Bokor Abigail J, Holford Nick, Hannam Jacqueline A
Department of Pharmacology and Clinical Pharmacology, The University of Auckland, 85 Park Road, Grafton, Auckland, 1023, New Zealand.
J Pharmacokinet Pharmacodyn. 2025 Mar 18;52(2):20. doi: 10.1007/s10928-025-09965-8.
The time course of biomarkers (e.g., acute phase proteins) are typically described using days relative to events of interest, such as surgery or birth, without specifying the sample time. This limits their use as they may change rapidly during a single day. We investigated strategies to impute missing clock times, using procalcitonin for population modelling as the motivating example. 1275 procalcitonin concentrations from 282 neonates were available with dates but not sample times (Scenario 0). Missing clock times were imputed using a random uniform distribution under three scenarios: (1) minimum sampling intervals (8-12 h); (2) procalcitonin concentrations increase for postnatal days 0-1 then decrease; (3) standard sampling practice at the study hospital. Unique datasets (n = 100) were created with scenario-specific imputed clock times. Procalcitonin was modelled for each scenario using the same non-linear mixed effects model using NONMEM. Scenarios were evaluated by the NONMEM objective function value compared to Scenario 0 (∆OFV) and with visual predictive checks. Scenario 3, based on standard sampling practice at the study hospital, was the best imputation procedure with an improved objective function value compared to Scenario 0 (∆OFV: -62.6). Scenario 3 showed a shorter lag time between the birth event and the procalcitonin concentration increase (average: 12.0 h, 95% interval: 9.7 to 14.3 h) compared to other scenarios (averages: 15.3 to 18.7 h). A methodology for selecting imputation strategies for clock times was developed. This may be applied to other problems where clock times are missing.

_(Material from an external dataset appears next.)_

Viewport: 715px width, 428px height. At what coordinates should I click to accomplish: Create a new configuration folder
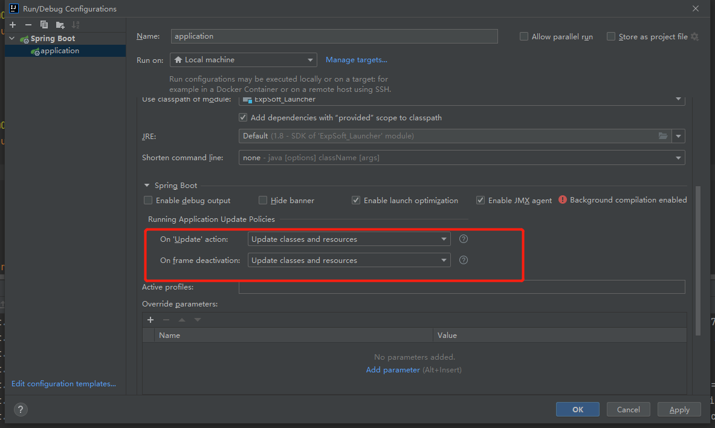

生物标志物(如急性期蛋白)的时间进程通常是相对于感兴趣的事件(如手术或出生)以天数来描述的,而未指定采样时间。这限制了它们的用途,因为它们可能在一天内迅速变化。我们以降钙素原用于人群建模为例,研究了估算缺失时钟时间的策略。有来自282名新生儿的1275个降钙素原浓度数据,有日期但没有采样时间(情景0)。在三种情景下使用随机均匀分布估算缺失的时钟时间:(1)最小采样间隔(8 - 12小时);(2)降钙素原浓度在出生后第0 - 1天升高然后降低;(3)研究医院的标准采样做法。使用特定情景的估算时钟时间创建了独特的数据集(n = 100)。使用NONMEM对每种情景下的降钙素原进行建模,采用相同的非线性混合效应模型。通过与情景0(∆OFV)相比的NONMEM目标函数值以及视觉预测检查来评估情景。基于研究医院标准采样做法的情景3是最佳的估算程序,与情景0相比目标函数值有所改善(∆OFV:-62.6)。与其他情景(平均值:15.3至18.7小时)相比,情景3显示出生事件与降钙素原浓度升高之间的滞后时间更短(平均值:12.0小时,95%区间:9.7至14.3小时)。开发了一种选择时钟时间估算策略的方法。这可能适用于其他时钟时间缺失的问题。